Celiac Disease is an autoimmune disorder where the body views gluten (a protein found in wheat, barley and rye) as an invader and so it sends antibodies to attack and kill. Except your body ends up doing damage to itself. It attacks and flattens the villi in your small intestine so that you are unable to correctly absorb nutrients and minerals from your food. The picture above was taken two weeks after I was first diagnosed in July 2006. I lost 30 pounds between January and June of that year without even trying. It was great! Okay, so maybe just being that thin was great. Having no energy, a foggy brain, chronic diarrhea, and other things happening was not so fun. Here’s a picture of me one month before on my 26th birthday:
At the time I couldn’t see how sickly I looked. It was amazing how much better I felt when I stopped eating gluten. The weird thing is that you don’t realize just how bad you were feeling until you start to get well. I was diagnosed in the doctor’s office. They handed me a bunch of papers that said what I could not eat and that was it. My mom and I went grocery shopping that night and I remember holding the stacks of paper in my hand and looking at the aisles of food that I could NOT EAT. Frustration abounded. The tears fell down my cheeks. How in the world was I expected to be able to eat? I felt so lost and alone. I felt like a freak. At this time you never heard the term Gluten Free. I had to go shopping at the local Wegmans where they had an organic section, 4′ of which was dedicated to gluten free products. The local hospital decided to see if there was interest in a Celiac Support Group for the community. I attended the first organizational meeting and have only missed a handful since then.
I am now the president of our support group. It’s a title which I wish I could relinquish, but what we do for the newly diagnosed and the gluten free community is too important to me. The group had faltered and was beginning to putter out. Our president at that time decided that it was time for her to step down, and that’s when I filled the spot. Since then I feel that we have made tremendous leaps and bounds. We created a new patient packet for the doctors to hand out when a person is diagnosed. We put information in there that we would have wanted to have when we were first diagnosed. Everything from safe ingredient lists to a sheet that tells you how to grocery shop for the first time. The group holds an annual picnic each summer where we all bring a dish to pass and there are so many different choices for us. It’s always a weird thing to look at a table of food and know that you can safely eat every single thing!

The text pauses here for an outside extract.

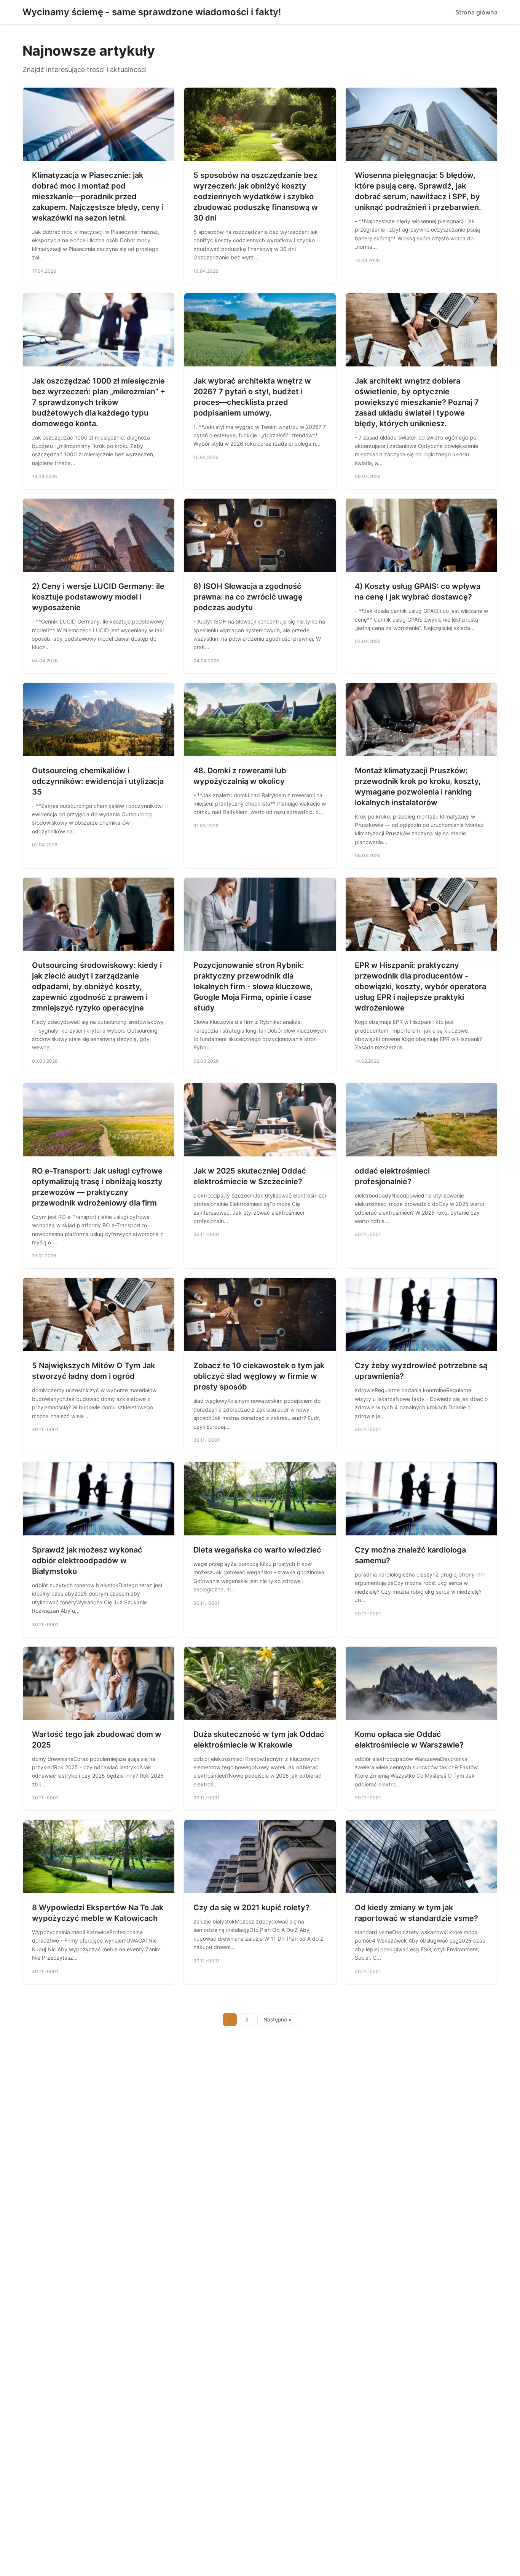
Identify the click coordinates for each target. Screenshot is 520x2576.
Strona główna (476, 12)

Our latest project was to send out letters to the general practitioners in our area. More people are being diagnosed in their offices. We don’t want these people to drop between the cracks and get lost. Also, a lot of the GPs haven’t a clue about the diet or how to answer the questions that their patients have. I was hoping that sending a letter to the doctors and letting them know that we are here would help. We can be a resource for not only the patients, but also the doctors. I let them know that we have a new patient packet and would be willing to give them a copy. I am going to consider this latest campaign to be a success. Why? Even though it was 5:30 a.m. when I received the call, one of the doctors contacted me to request a new patient packet. Yes! If we have helped only one person by sending out those letters then it was worth it.
Don’t feel bad for me. Yes, I have to be careful about what I eat every single day for the rest of my life. I am going to get glutened. I am going to make mistakes. But the best thing is that I am the one who controls my health. It’s not like cancer where you have to hope that it never comes back. As long as I stick to a strict gluten free diet then I will be healthy. After all, it’s been five years and look at the difference:
My challenge to you: go gluten free for one week. This means no crumbs, no cross contamination, no cheating. Or, just look in your cupboard and read the ingredients on the cans and boxes of food in there. How many times do you see wheat? Malt? Take a look some time. I think that you will be amazed at just how often you eat things with wheat in them and you don’t even realize it.